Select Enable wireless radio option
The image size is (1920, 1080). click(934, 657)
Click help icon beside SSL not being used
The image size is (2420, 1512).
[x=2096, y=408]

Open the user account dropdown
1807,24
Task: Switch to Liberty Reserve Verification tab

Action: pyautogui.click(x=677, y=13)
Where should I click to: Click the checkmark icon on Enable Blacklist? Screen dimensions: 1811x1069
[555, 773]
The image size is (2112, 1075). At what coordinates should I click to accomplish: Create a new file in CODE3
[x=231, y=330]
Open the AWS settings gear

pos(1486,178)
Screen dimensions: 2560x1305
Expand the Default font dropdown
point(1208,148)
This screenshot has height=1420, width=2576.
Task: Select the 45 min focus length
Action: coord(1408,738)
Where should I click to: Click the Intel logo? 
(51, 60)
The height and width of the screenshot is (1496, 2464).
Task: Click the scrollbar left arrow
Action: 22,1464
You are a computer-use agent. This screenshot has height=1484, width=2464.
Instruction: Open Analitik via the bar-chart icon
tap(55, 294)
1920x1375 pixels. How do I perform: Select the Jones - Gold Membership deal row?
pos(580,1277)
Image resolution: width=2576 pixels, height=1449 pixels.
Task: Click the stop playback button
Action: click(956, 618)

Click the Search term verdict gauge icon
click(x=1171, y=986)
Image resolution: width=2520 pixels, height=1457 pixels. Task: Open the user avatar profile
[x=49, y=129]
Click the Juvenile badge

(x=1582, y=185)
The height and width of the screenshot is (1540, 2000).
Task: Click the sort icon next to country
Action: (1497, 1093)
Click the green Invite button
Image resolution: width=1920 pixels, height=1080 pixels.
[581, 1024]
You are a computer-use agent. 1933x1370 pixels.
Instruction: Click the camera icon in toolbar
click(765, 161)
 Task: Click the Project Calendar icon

---

• EXERCISE AIM:
Make an exact copy of the material above.

• ANSWER SPACE:
Select Enable wireless radio option
The image size is (1920, 1080). click(934, 657)
Click help icon beside SSL not being used
The image size is (2420, 1512).
[x=2096, y=408]

Open the user account dropdown
1807,24
Task: Switch to Liberty Reserve Verification tab

Action: pyautogui.click(x=677, y=13)
Where should I click to: Click the checkmark icon on Enable Blacklist? Screen dimensions: 1811x1069
[555, 773]
The image size is (2112, 1075). At what coordinates should I click to accomplish: Create a new file in CODE3
[x=231, y=330]
Open the AWS settings gear

pos(1486,178)
Screen dimensions: 2560x1305
Expand the Default font dropdown
point(1208,148)
This screenshot has height=1420, width=2576.
Task: Select the 45 min focus length
Action: coord(1408,738)
Where should I click to: Click the Intel logo? 
(51, 60)
The height and width of the screenshot is (1496, 2464).
Task: Click the scrollbar left arrow
Action: 22,1464
You are a computer-use agent. This screenshot has height=1484, width=2464.
Instruction: Open Analitik via the bar-chart icon
tap(55, 294)
1920x1375 pixels. How do I perform: Select the Jones - Gold Membership deal row?
pos(580,1277)
Image resolution: width=2576 pixels, height=1449 pixels.
Task: Click the stop playback button
Action: click(956, 618)

Click the Search term verdict gauge icon
click(x=1171, y=986)
Image resolution: width=2520 pixels, height=1457 pixels. Task: Open the user avatar profile
[x=49, y=129]
Click the Juvenile badge

(x=1582, y=185)
The height and width of the screenshot is (1540, 2000).
Task: Click the sort icon next to country
Action: (1497, 1093)
Click the green Invite button
Image resolution: width=1920 pixels, height=1080 pixels.
[581, 1024]
You are a computer-use agent. 1933x1370 pixels.
Instruction: Click the camera icon in toolbar
click(765, 161)
 Task: Click the Project Calendar icon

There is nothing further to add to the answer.